**What is required:** Give back the full listing exactly as written.

╭─ Provided entries

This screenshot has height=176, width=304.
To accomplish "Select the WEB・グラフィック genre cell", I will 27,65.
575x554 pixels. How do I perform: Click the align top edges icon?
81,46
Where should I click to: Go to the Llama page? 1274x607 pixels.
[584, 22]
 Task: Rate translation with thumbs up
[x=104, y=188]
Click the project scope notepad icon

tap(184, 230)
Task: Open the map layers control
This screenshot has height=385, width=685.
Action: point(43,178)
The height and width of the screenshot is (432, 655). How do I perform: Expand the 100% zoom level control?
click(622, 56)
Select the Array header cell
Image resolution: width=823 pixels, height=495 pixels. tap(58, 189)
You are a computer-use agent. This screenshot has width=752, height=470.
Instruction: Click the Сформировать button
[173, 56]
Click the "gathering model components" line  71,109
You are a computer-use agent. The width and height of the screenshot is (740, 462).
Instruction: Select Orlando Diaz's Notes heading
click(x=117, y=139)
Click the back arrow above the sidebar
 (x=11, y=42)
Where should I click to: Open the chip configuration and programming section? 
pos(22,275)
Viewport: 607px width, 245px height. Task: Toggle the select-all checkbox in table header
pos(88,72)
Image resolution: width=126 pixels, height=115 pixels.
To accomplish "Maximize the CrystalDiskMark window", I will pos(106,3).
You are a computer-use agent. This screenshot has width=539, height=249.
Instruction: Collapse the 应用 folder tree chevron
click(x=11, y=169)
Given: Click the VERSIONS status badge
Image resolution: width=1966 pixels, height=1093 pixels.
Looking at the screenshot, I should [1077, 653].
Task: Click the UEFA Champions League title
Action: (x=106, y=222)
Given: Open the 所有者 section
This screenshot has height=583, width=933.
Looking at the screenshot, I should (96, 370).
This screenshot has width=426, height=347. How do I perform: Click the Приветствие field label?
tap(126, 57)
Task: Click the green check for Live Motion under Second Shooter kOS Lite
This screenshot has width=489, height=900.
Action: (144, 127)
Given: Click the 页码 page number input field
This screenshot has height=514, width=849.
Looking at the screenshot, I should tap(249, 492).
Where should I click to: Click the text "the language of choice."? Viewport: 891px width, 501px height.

╰─

**Reply:**
This screenshot has height=176, width=304.
To accomplish "Select the WEB・グラフィック genre cell", I will 27,65.
575x554 pixels. How do I perform: Click the align top edges icon?
81,46
Where should I click to: Go to the Llama page? 1274x607 pixels.
[584, 22]
 Task: Rate translation with thumbs up
[x=104, y=188]
Click the project scope notepad icon

tap(184, 230)
Task: Open the map layers control
This screenshot has height=385, width=685.
Action: point(43,178)
The height and width of the screenshot is (432, 655). How do I perform: Expand the 100% zoom level control?
click(622, 56)
Select the Array header cell
Image resolution: width=823 pixels, height=495 pixels. tap(58, 189)
You are a computer-use agent. This screenshot has width=752, height=470.
Instruction: Click the Сформировать button
[173, 56]
Click the "gathering model components" line  71,109
You are a computer-use agent. The width and height of the screenshot is (740, 462).
Instruction: Select Orlando Diaz's Notes heading
click(x=117, y=139)
Click the back arrow above the sidebar
 (x=11, y=42)
Where should I click to: Open the chip configuration and programming section? 
pos(22,275)
Viewport: 607px width, 245px height. Task: Toggle the select-all checkbox in table header
pos(88,72)
Image resolution: width=126 pixels, height=115 pixels.
To accomplish "Maximize the CrystalDiskMark window", I will pos(106,3).
You are a computer-use agent. This screenshot has width=539, height=249.
Instruction: Collapse the 应用 folder tree chevron
click(x=11, y=169)
Given: Click the VERSIONS status badge
Image resolution: width=1966 pixels, height=1093 pixels.
Looking at the screenshot, I should [1077, 653].
Task: Click the UEFA Champions League title
Action: (x=106, y=222)
Given: Open the 所有者 section
This screenshot has height=583, width=933.
Looking at the screenshot, I should (96, 370).
This screenshot has width=426, height=347. How do I perform: Click the Приветствие field label?
tap(126, 57)
Task: Click the green check for Live Motion under Second Shooter kOS Lite
This screenshot has width=489, height=900.
Action: (144, 127)
Given: Click the 页码 page number input field
This screenshot has height=514, width=849.
Looking at the screenshot, I should tap(249, 492).
Where should I click to: Click the text "the language of choice."? Viewport: 891px width, 501px height.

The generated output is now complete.